▶ [Your instructions] Below are the records. Gather each line that holds "will".

Start of Source information

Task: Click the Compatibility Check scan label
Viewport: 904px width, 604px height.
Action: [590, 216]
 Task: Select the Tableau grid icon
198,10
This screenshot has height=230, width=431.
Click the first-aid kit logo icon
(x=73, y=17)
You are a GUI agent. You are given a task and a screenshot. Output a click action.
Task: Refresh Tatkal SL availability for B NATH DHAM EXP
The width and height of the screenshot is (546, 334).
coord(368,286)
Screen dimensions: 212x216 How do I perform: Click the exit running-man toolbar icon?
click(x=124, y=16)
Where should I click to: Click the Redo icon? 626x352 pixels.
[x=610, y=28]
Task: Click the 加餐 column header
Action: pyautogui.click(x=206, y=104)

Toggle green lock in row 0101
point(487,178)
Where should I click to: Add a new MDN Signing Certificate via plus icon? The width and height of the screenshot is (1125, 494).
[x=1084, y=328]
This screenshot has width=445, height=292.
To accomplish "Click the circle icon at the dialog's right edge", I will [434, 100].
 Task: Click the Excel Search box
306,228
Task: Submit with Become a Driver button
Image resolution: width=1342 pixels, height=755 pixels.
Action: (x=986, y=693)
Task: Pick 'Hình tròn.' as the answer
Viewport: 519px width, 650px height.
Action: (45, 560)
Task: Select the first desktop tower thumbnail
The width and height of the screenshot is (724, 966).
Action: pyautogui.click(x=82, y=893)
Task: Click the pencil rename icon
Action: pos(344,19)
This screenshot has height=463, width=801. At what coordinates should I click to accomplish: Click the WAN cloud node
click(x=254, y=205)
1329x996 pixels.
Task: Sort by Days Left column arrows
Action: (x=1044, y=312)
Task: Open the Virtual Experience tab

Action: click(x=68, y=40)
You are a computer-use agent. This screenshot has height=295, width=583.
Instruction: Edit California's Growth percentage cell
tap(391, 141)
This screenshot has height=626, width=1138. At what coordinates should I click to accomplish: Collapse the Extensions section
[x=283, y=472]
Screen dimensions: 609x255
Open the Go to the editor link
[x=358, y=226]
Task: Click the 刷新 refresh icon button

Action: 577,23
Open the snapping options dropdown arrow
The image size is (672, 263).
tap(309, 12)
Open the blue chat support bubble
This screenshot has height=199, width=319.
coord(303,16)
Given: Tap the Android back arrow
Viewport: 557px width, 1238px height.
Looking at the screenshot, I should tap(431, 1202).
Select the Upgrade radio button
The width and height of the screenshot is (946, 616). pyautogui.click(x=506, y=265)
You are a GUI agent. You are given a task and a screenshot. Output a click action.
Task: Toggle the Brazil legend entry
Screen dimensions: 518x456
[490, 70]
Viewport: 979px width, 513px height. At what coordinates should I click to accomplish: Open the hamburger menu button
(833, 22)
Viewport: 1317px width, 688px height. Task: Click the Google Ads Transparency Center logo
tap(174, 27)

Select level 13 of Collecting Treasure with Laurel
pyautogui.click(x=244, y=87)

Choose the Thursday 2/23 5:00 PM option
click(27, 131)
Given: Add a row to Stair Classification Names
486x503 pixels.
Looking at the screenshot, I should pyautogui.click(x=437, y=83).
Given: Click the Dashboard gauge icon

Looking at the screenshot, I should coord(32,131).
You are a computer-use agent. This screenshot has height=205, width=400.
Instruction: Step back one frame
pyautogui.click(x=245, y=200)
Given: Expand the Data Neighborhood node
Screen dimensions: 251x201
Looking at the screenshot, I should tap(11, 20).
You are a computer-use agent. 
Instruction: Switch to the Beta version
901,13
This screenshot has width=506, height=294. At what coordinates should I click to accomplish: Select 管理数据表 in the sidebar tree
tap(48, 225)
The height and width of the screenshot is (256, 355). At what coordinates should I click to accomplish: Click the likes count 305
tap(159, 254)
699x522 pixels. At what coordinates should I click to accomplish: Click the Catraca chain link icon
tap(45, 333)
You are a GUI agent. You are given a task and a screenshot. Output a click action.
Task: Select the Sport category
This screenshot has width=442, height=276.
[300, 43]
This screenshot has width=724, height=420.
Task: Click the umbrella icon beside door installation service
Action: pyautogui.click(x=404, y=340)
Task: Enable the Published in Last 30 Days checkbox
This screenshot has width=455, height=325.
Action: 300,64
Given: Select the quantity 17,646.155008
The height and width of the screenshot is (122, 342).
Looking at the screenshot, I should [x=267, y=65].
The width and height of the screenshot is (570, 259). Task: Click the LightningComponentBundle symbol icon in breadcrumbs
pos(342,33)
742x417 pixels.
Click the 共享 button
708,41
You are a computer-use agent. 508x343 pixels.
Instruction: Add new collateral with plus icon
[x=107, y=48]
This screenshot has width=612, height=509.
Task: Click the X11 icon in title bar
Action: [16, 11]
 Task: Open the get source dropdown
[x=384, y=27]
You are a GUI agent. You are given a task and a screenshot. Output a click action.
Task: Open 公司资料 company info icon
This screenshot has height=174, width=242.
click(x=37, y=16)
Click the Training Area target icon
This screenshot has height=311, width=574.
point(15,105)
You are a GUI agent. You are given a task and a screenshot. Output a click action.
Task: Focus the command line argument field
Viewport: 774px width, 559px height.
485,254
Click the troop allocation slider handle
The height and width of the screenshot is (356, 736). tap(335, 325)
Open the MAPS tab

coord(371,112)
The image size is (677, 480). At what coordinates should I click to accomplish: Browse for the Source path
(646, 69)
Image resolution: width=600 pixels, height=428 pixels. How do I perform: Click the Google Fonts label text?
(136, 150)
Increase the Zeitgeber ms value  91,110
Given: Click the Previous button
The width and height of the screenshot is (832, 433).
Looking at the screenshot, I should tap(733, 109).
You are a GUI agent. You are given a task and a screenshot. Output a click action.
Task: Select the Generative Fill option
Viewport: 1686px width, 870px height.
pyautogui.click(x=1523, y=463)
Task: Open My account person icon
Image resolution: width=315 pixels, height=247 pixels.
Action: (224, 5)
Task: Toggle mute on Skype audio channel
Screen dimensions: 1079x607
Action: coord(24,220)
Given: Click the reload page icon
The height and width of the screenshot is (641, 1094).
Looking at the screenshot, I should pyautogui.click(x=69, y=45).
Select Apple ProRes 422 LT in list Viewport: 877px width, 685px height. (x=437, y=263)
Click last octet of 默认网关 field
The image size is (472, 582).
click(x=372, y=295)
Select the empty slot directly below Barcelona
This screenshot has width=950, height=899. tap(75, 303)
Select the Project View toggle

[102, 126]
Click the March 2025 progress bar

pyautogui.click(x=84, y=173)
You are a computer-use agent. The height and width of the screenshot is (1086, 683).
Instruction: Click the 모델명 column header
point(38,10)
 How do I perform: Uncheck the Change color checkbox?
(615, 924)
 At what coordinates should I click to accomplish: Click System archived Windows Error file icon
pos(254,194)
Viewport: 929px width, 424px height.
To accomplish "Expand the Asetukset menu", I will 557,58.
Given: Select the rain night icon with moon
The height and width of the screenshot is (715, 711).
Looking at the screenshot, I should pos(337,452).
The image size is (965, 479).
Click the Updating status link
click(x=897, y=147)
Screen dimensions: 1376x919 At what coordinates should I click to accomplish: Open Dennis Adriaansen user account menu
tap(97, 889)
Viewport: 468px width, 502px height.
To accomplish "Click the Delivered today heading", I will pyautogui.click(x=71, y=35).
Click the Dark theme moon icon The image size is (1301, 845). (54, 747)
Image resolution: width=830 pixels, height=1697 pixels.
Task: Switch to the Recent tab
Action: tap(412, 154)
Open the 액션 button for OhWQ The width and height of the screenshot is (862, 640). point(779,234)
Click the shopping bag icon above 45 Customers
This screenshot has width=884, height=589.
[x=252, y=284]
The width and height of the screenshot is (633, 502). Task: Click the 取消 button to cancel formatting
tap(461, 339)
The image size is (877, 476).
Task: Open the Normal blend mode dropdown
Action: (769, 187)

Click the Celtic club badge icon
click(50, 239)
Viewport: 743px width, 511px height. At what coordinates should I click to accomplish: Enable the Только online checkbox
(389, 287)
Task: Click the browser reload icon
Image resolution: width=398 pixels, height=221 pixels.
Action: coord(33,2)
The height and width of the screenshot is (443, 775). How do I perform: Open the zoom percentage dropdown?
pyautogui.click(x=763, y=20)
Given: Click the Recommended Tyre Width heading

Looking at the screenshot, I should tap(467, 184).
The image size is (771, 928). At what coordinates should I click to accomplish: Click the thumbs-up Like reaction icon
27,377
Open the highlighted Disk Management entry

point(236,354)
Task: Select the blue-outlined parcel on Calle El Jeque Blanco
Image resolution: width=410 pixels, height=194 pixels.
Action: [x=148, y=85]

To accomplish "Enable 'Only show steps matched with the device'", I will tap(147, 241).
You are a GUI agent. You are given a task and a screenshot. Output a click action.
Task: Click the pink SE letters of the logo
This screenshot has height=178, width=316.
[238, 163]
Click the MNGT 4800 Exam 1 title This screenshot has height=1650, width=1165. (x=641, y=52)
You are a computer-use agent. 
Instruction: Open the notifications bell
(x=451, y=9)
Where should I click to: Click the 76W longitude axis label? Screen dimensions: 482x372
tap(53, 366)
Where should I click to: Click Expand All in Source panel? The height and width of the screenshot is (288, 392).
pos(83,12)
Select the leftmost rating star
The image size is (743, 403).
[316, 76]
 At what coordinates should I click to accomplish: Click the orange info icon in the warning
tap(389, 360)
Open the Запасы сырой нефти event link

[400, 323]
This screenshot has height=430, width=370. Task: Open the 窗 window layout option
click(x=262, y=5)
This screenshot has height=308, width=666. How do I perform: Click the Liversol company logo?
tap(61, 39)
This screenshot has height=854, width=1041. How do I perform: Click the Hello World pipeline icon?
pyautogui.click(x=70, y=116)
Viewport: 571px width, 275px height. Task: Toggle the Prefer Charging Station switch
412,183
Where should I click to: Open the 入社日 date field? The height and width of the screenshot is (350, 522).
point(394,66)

End of Source information

▶ [Answer space]
To accomplish "Click the circle icon at the dialog's right edge", I will [434, 100].
To accomplish "Expand the Asetukset menu", I will 557,58.
To accomplish "Click the Delivered today heading", I will pyautogui.click(x=71, y=35).
To accomplish "Enable 'Only show steps matched with the device'", I will tap(147, 241).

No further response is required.